### PROBLEM TO SOLVE
Would you print all of the entries word for word?

* * * * *

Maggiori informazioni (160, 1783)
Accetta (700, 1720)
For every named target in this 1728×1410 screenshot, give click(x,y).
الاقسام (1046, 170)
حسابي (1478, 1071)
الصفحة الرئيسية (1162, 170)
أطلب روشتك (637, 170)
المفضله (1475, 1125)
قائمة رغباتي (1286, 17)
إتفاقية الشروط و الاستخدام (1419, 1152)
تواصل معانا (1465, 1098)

* * * * *

### SOLUTION TO THE PROBLEM
Maggiori informazioni (160, 1783)
Accetta (700, 1720)
For every named target in this 1728×1410 screenshot, give click(x,y).
الاقسام (1046, 170)
حسابي (1478, 1071)
الصفحة الرئيسية (1162, 170)
أطلب روشتك (637, 170)
المفضله (1475, 1125)
قائمة رغباتي (1286, 17)
إتفاقية الشروط و الاستخدام (1419, 1152)
تواصل معانا (1465, 1098)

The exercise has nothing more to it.